Thursday, February 23, 2012

Adelphi Students Get Free Rhapsody.(Brief Article)

Adelphi University in Garden City, New York is the latest school to offer students access to a legitimate digital music service at an extremely reduced rate. In this case, students who live on campus will get to play with the Rhapsody online music service from RealNetworks for free. Students who commute can subscribe to Rhapsody for two bucks a month, an 80% discount off the regular $9.95-a-month fee.

Subscribers can stream as much music as they want from Rhapsody's library of more than 790,000 full-length songs, create their own commercial-free Internet radio stations, listen to professional stations and browse music information and editorial recommendations. Any songs they want to keep and burn to CD or transfer to a portable media player cost 79 cents each to download.

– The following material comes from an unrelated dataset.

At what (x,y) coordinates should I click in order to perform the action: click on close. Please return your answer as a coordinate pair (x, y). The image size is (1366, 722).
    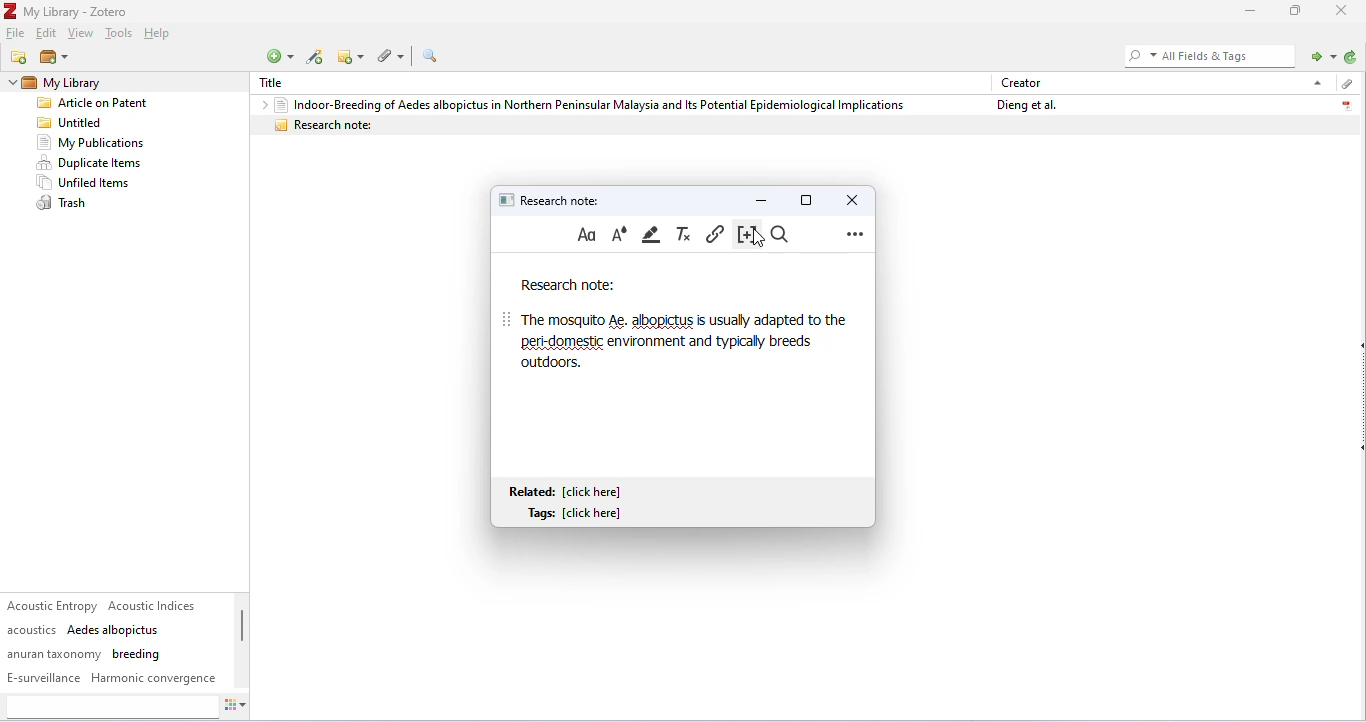
    Looking at the image, I should click on (1344, 10).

"Providing quality education is unquestionably the university's top priority," Adelphi CIO Jack Chen said. "However, we at the same time also recognize that easy and low-cost access to online music is important to our students. With Rhapsody, our students will have a legal way to access a vast catalog of digital music."

The complete freedom doesn't last forever - only until May. After that, on-campus students will also have to shell out $2 a month for the Rhapsody service.

The University of California, Berkeley and the University of Minnesota offer Rhapsody to their students for $3 a month and 79 cents per downloaded track.